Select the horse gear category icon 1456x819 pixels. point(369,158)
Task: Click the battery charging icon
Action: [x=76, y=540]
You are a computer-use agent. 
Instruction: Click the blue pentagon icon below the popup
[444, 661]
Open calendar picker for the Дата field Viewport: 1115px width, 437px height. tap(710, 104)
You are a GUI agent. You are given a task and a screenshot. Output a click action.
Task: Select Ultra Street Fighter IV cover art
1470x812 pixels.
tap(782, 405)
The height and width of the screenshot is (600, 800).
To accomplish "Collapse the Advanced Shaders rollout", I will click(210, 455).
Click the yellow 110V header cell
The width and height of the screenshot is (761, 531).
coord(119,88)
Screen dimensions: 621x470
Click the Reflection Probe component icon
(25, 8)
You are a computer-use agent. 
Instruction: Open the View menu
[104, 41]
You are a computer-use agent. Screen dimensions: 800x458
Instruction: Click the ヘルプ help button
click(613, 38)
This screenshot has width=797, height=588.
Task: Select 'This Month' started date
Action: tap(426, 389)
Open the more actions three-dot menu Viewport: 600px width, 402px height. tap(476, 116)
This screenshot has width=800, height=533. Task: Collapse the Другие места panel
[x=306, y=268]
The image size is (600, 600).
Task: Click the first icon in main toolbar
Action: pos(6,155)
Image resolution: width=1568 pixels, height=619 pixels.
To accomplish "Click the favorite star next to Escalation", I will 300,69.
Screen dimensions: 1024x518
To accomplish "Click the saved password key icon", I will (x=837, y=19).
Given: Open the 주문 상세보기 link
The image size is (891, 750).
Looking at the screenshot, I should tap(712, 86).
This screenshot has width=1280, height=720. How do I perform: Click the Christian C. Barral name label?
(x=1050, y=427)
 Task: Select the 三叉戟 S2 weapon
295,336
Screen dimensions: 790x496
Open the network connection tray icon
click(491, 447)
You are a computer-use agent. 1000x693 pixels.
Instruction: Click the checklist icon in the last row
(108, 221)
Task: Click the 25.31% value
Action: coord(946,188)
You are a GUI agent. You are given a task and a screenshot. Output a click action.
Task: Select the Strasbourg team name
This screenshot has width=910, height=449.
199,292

Work order → Repeat the material in full, exactly as written.

Output →
Select the horse gear category icon 1456x819 pixels. point(369,158)
Task: Click the battery charging icon
Action: [x=76, y=540]
You are a computer-use agent. 
Instruction: Click the blue pentagon icon below the popup
[444, 661]
Open calendar picker for the Дата field Viewport: 1115px width, 437px height. tap(710, 104)
You are a GUI agent. You are given a task and a screenshot. Output a click action.
Task: Select Ultra Street Fighter IV cover art
1470x812 pixels.
tap(782, 405)
The height and width of the screenshot is (600, 800).
To accomplish "Collapse the Advanced Shaders rollout", I will click(210, 455).
Click the yellow 110V header cell
The width and height of the screenshot is (761, 531).
coord(119,88)
Screen dimensions: 621x470
Click the Reflection Probe component icon
(25, 8)
You are a computer-use agent. 
Instruction: Open the View menu
[104, 41]
You are a computer-use agent. Screen dimensions: 800x458
Instruction: Click the ヘルプ help button
click(613, 38)
This screenshot has width=797, height=588.
Task: Select 'This Month' started date
Action: tap(426, 389)
Open the more actions three-dot menu Viewport: 600px width, 402px height. tap(476, 116)
This screenshot has width=800, height=533. Task: Collapse the Другие места panel
[x=306, y=268]
The image size is (600, 600).
Task: Click the first icon in main toolbar
Action: pos(6,155)
Image resolution: width=1568 pixels, height=619 pixels.
To accomplish "Click the favorite star next to Escalation", I will 300,69.
Screen dimensions: 1024x518
To accomplish "Click the saved password key icon", I will (x=837, y=19).
Given: Open the 주문 상세보기 link
The image size is (891, 750).
Looking at the screenshot, I should tap(712, 86).
This screenshot has width=1280, height=720. How do I perform: Click the Christian C. Barral name label?
(x=1050, y=427)
 Task: Select the 三叉戟 S2 weapon
295,336
Screen dimensions: 790x496
Open the network connection tray icon
click(491, 447)
You are a computer-use agent. 1000x693 pixels.
Instruction: Click the checklist icon in the last row
(108, 221)
Task: Click the 25.31% value
Action: coord(946,188)
You are a GUI agent. You are given a task and a screenshot. Output a click action.
Task: Select the Strasbourg team name
This screenshot has width=910, height=449.
199,292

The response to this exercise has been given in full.